* _Passage given_:

--- start ---

White is not alone in this contention. Ilya Somin, who also teaches law at George Mason, had a column in the Washington Post during the same time period. The piece is dated February 17, which is four days after Justice Antonin Scalia’s sudden death. Following the announcement of the justice’s passing, the HuffPost writes:
President Barack Obama on Tuesday vowed to pick an indisputably qualified nominee for the Supreme Court and chided Republicans who control the U.S. Senate for threatening to block him from filling the pivotal vacancy.
Obama told senators he has a constitutional duty to nominate a new justice after Saturday’s death of conservative Justice Antonin Scalia and reminded them of their constitutional obligation to “do their job” and vote to approve or reject his nominee.
Senate Majority Leader Mitch McConnell has said the seat on the nation’s highest court should remain vacant until Obama’s successor takes office in January so voters can have a say on the selection when they cast ballots in the Nov. 8 presidential election.
“I’m amused when I hear people who claim to be strict interpreters of the Constitution suddenly reading into it a whole series of provisions that are not there,” Obama said.
“The Constitution is pretty clear about what is supposed to happen now,” Obama, a former constitutional law professor, told a news conference at the close of a two-day meeting with leaders from Southeast Asia.
If Obama had been less amused and more knowledgeable about the Constitution, he might have been aware that “the Constitution does not require the Senate to give judicial nominees an up or down vote,” as Somin titles his piece. He could conceivably have done an end run around the “advice and consent” language, which Somin submits is also unclear, and simply have selected Merrick Garland as a Supreme Court justice.
It appears the same option is now available to Obama’s successor should he choose to exercise it. Will he?

--- end ---

* _What the exercise asks_: From the passage on the Supreme Court vacancy, quote everything from "If Obama had" down to "it. Will he?".

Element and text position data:
--- start ---

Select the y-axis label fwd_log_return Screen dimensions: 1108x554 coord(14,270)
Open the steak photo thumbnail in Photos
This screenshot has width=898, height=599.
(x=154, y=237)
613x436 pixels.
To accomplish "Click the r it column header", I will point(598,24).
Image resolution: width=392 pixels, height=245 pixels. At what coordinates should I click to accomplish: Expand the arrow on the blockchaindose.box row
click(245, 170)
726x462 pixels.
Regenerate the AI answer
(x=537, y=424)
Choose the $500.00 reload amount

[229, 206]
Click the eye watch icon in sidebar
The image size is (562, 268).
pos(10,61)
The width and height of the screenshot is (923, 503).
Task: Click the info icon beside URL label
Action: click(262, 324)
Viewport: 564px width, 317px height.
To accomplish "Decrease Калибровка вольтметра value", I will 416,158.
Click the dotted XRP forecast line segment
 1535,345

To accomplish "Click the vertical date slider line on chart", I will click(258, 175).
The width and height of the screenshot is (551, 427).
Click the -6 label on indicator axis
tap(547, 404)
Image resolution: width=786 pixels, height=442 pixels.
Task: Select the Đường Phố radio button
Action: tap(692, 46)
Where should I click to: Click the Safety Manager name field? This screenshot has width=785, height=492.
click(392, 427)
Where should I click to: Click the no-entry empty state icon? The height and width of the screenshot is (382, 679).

--- end ---

* _Answer to the task_:
If Obama had been less amused and more knowledgeable about the Constitution, he might have been aware that “the Constitution does not require the Senate to give judicial nominees an up or down vote,” as Somin titles his piece. He could conceivably have done an end run around the “advice and consent” language, which Somin submits is also unclear, and simply have selected Merrick Garland as a Supreme Court justice.
It appears the same option is now available to Obama’s successor should he choose to exercise it. Will he?